**Passage for review**
------------

AI Demo App

Overview

GstInference is an open-source project from Ridgerun Engineering that provides a framework for integrating deep learning inference into GStreamer. Either use one of the included elements to do out-of-the-box inference using the most popular deep learning architectures or leverage the base classes and utilities to support your custom architecture.

This repo uses R²Inference, an abstraction layer in C/C++ for a variety of machine learning frameworks. With R²Inference a single C/C++ application may work with models on different frameworks. This is useful to execute inference taking advantage of different hardware resources such as CPU, GPU, or AI optimized accelerators.

On i350-EVK, we provide TensorFlow lite with different hardware resources to develop a variety of machine learning applications.

../_images/tools_ai-demo-app_gstinference-i350-evk-software-stack.png

GstInference Software Stack on i350-EVK

On i1200-DEMO, user can inference model through online-compiled path Tensordlow lite or offline-compiled path Neuron.

../_images/tools_ai-demo-app_gstinference-i1200-demo-software-stack.png

GstInference Software Stack on i1200-DEMO

For more details on each platform, please refer to Machine Learning Developer Guide.

The following sections will describe how to get GstInference running on your platform and show the performance statistics for a different combination of

source, GStreamer pipeline, and hardware resource.

Building AI demo library

Note

Before downloading the Yocto layer, make sure you already have a populated Yocto building environment. Please refer to Build from Source Code for more information.

Please run following command to download the Yocto layer:

git clone https://gitlab.com/mediatek/aiot/rity/meta-mediatek-demo.git $PROJ_ROOT/src/meta-mediatek-demo

Setup Yocto building environment as described in Build from Source Code:

cd $PROJ_ROOT
export TEMPLATECONF=${PWD}/src/meta-rity/meta/conf/
source src/poky/oe-init-build-env
export BUILD_DIR=`pwd`

Run following command to add the layer we just downloaded to the environment:

bitbake-layers add-layer ../src/meta-mediatek-demo

Enable R2Inference and GstInference in your $PROJ_ROOT/build/conf/local.conf.

IMAGE_INSTALL:append = "r2inference gstinference"

Rebuild the image:

DISTRO=rity-demo MACHINE=i1200-demo bitbake rity-demo-image

Please refer to Flash Image to Boards to flash the target board with the built image.

Run the demo with built-in library

You can find the built-in examples in the /usr/share/gstinference_example directory. Here is the folder structure of gstinference_example:

.
├── image_classification
│   ├── labels.txt
│   ├── mobilenet_v1_1.0_224_quant.tflite
│   └── image_classification.sh
└── object_detection
    ├── coco_labels.txt
    ├── object_detection.sh
    └── ssd_mobilenet_v2_coco_quantized.tflite

To run the built-in application, please connect the camera to the EVK first. Please refer to Camera section for camera configuration.

------------

**Given information**
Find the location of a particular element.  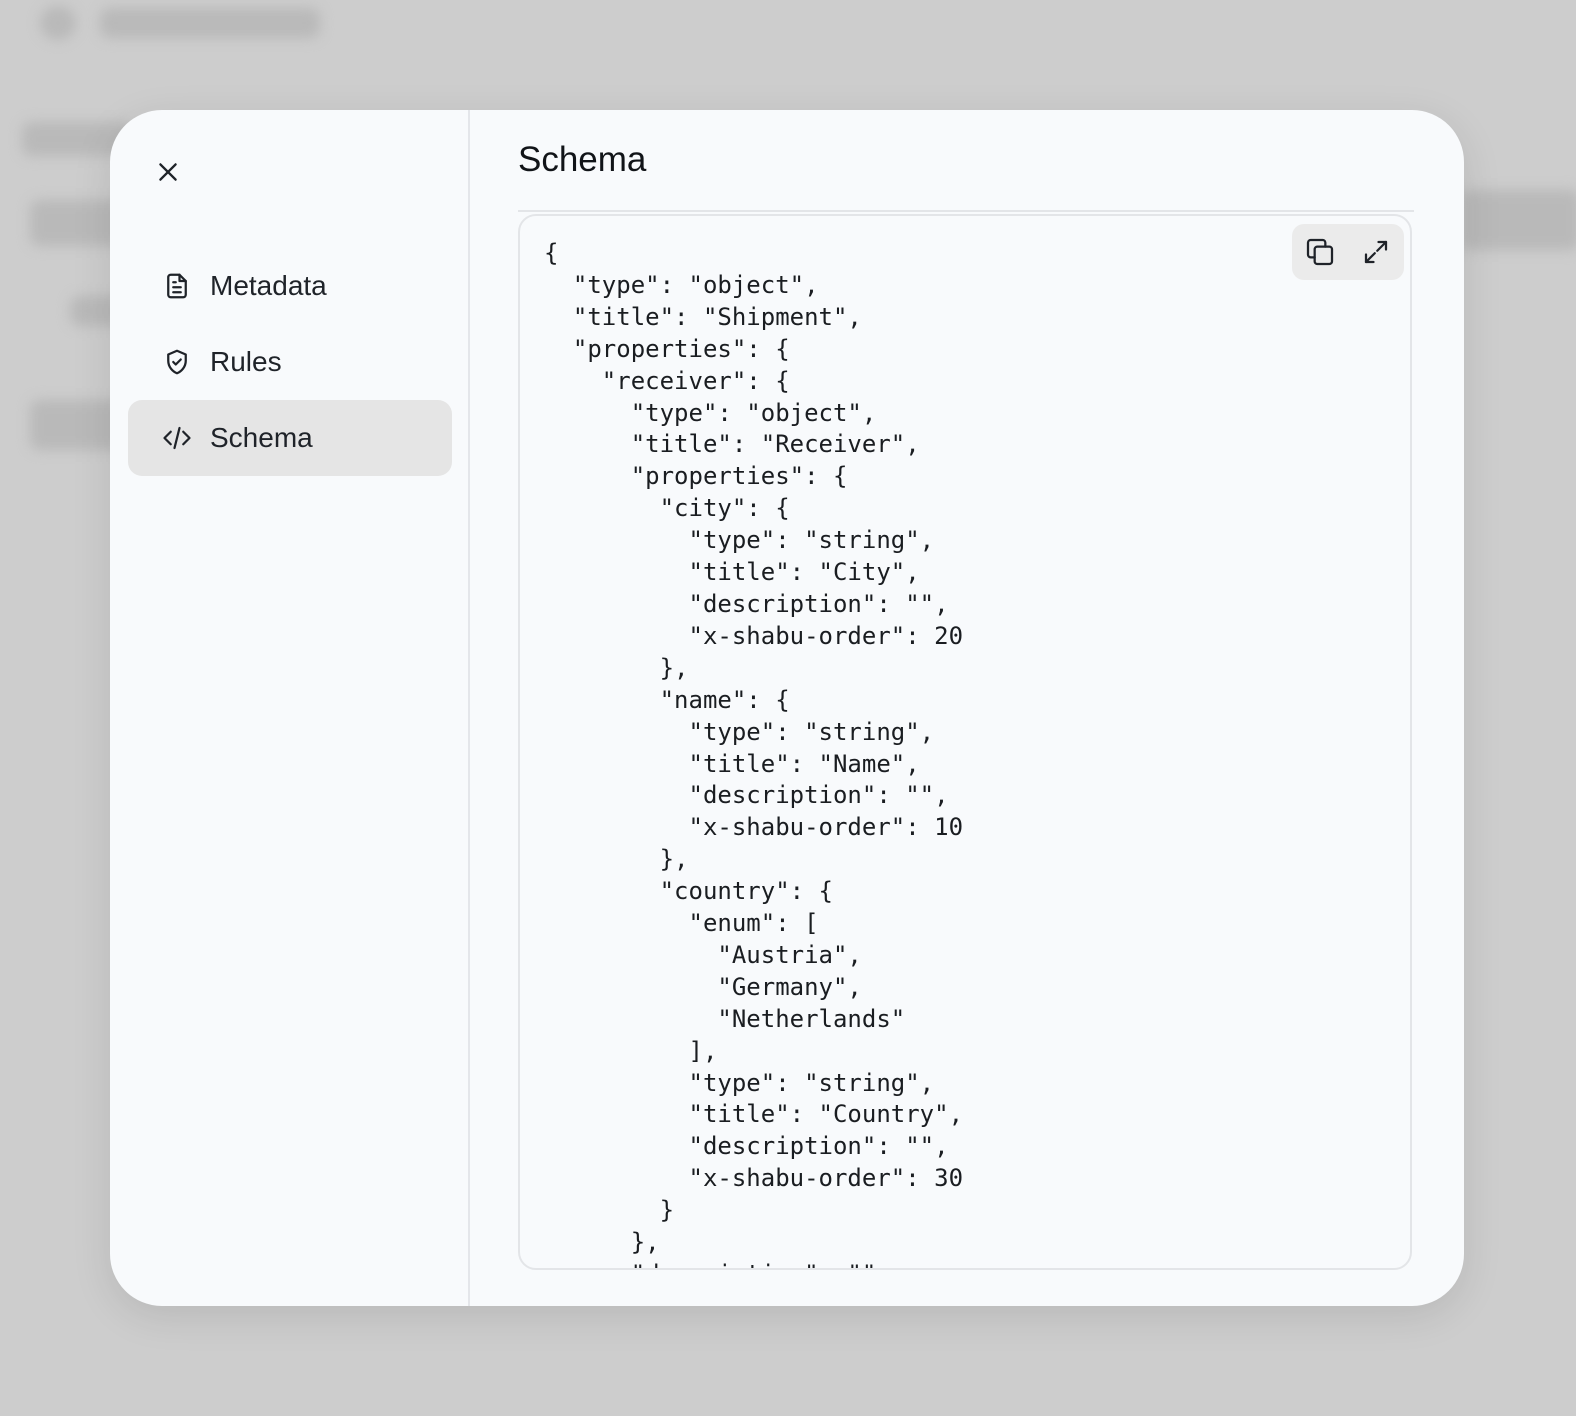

------------

Continue the GstInference AI demo guide, starting right after its last sentence, which asks the reader to connect the camera to the EVK first.

**Reply to the task**
Then simply run the shell script in the corresponding directory. Run the Demo section has the detail for parameter setting.

# under image_classification
./image_classification.sh

# under object_detection
./object_detection.sh

(Optional) Install Library with Application SDK

Instead of inferencing with default libraries, users can build the libraries with customized configurations in the application SDK. Follow the following steps to get GstInference running on your platform:

Install Application SDK

All the package installation should be finished in Application SDK. After installing the SDK and completing the required environment setup, you can start to build the GstInference with Tensorflow-Lite backend support.

Build Tensorflow-Lite with ExternalDelegate

R2Inference TensorFlow Lite backend depends on the C/C++ TensorFlow API. The installation process consists of downloading the source code, building and installing it.

  1. Download Tensorflow source code and the dependencies:

git clone -b v2.6.1 https://github.com/tensorflow/tensorflow
cd /PATH/TENSORFLOW/SRC/tensorflow/lite/tools/make     # Change /PATH/TENSORFLOW/SRC/ to your tensorflow path

# Download dependencies:
./download_dependencies.sh

2. Enable External Delegate on TensorflowLite v2.6.1 Default configuration in CMakeLists.txt does not include the ExternalDelegate source, add the following code snippet to enable it.

# Enter the tflite directory
cd /PATH/TENSORFLOW/SRC/tensorflow/lite/

# Add following code snippet to CMakeLists.txt
add_library(${TFLITE_DELEGATES_EXTERNAL_SRCS})
populate_tflite_source_vars("delegates/external"
TFLITE_DELEGATES_EXTERNAL_SRCS
    FILTER ".*(_test|_tester)\\.(cc|h)"
)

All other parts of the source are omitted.